Tickets are already purchased for Jason Bourne for next Sunday, and so it was time to wrap up the original trilogy here at home. Eventually I'll make time for the Jeremy Renner Bourne movie, but... anyway.
The Bourne Ultimatum (2007) wraps up the storyline started in the first movie, answering the questions of "who is Jason Bourne?" and gives Pam Landy a conclusion to her arc as the non-compromised CIA agent trying to do right within the agency.
It has some incredible car chases and whatnot, and I highly recommend it if you've seen the first two and want more of same, but it's not like it's an incredible story on its own. It does feature Albert Finney and David Strathairn with about 30 seconds of Scott Glenn.

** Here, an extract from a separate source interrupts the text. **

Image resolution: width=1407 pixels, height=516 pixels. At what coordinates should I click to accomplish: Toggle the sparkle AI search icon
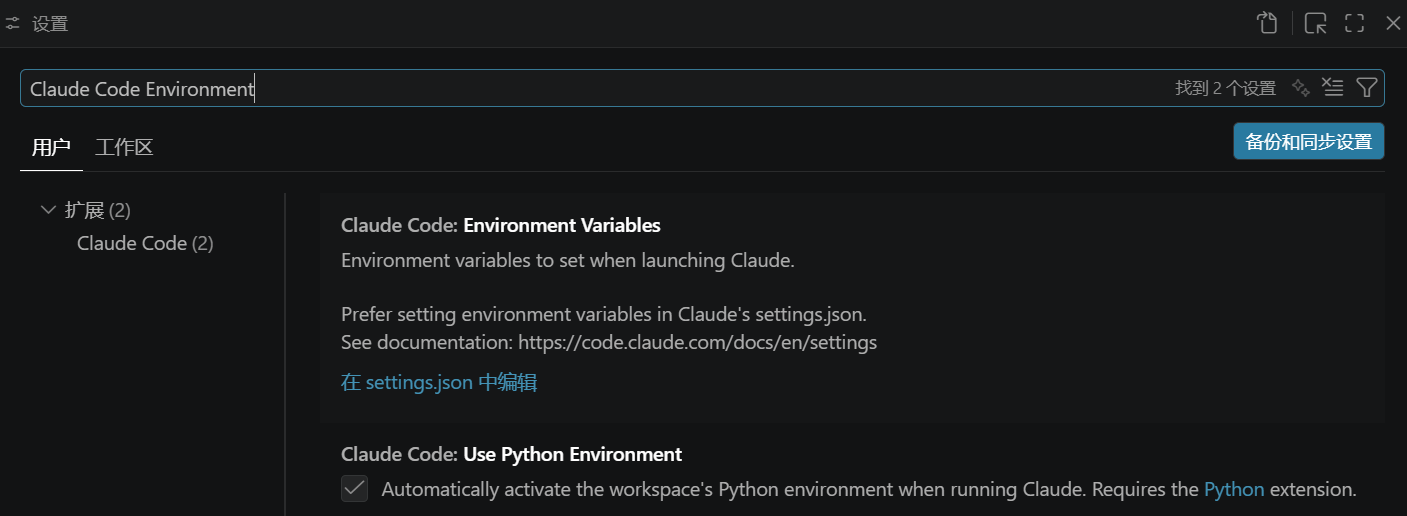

Of course we have back Julia Stiles as Nicky (poor, poor Nicky), and Matt Damon in the titular role.
The movie is a movie about the large, phenomenal action sequences like the rooftop chase in Turin (that was Turin, right?) that informed more or less every action movie which came afterward, especially the new James Bond movies. If I liked Paul Greengrass' direction in Bourne Supremacy, I feel like he got it down to a science here. Take the complicated sequence in Heathrow where Bourne leads a reporter around the landscape via cell phone, or the car chase in Manhattan. Just amazing work.
This isn't the most complicated movie in the world, but it works as a thriller, and, really, a very long thriller if you just watch all three of these movies back to back.
And, as I have little else to say, the movie also has Joan Allen in a series of functional workplace outfits and the best use of turtlenecks I can think of in recent filmdom.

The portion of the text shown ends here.